- _Given exercise_: Could you write out every line of the material below word for word, leaving the pictures out of your answer?

- _Records for the exercise_:

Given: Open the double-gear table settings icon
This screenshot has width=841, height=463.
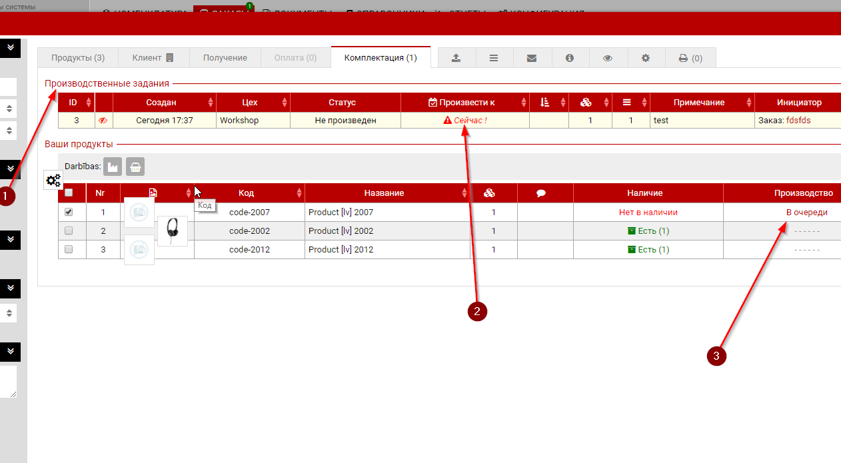Looking at the screenshot, I should (53, 180).
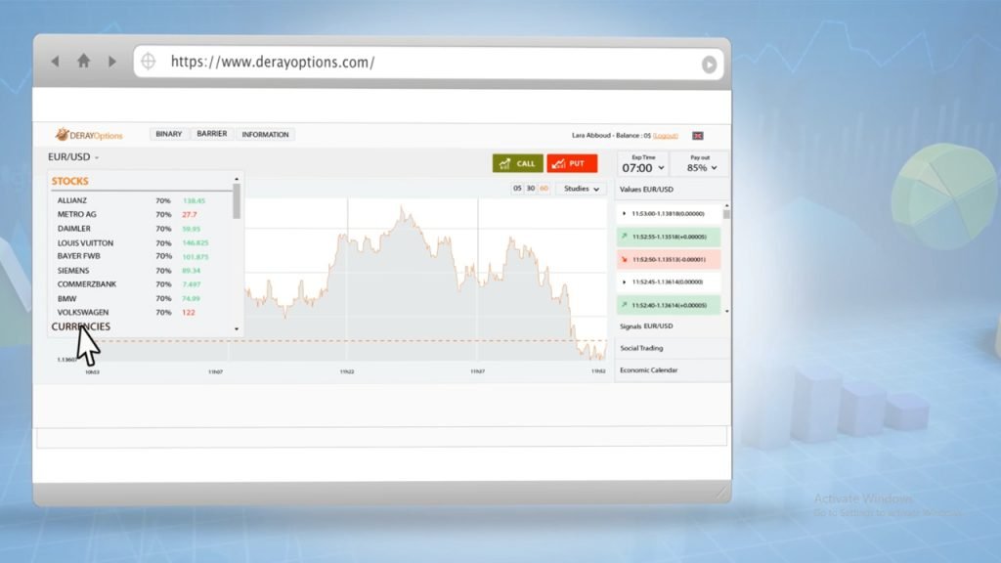Enable the 05 chart timeframe

tap(518, 188)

- _The completed task_:
Given: Open the double-gear table settings icon
This screenshot has width=841, height=463.
Looking at the screenshot, I should (53, 180).
Enable the 05 chart timeframe

tap(518, 188)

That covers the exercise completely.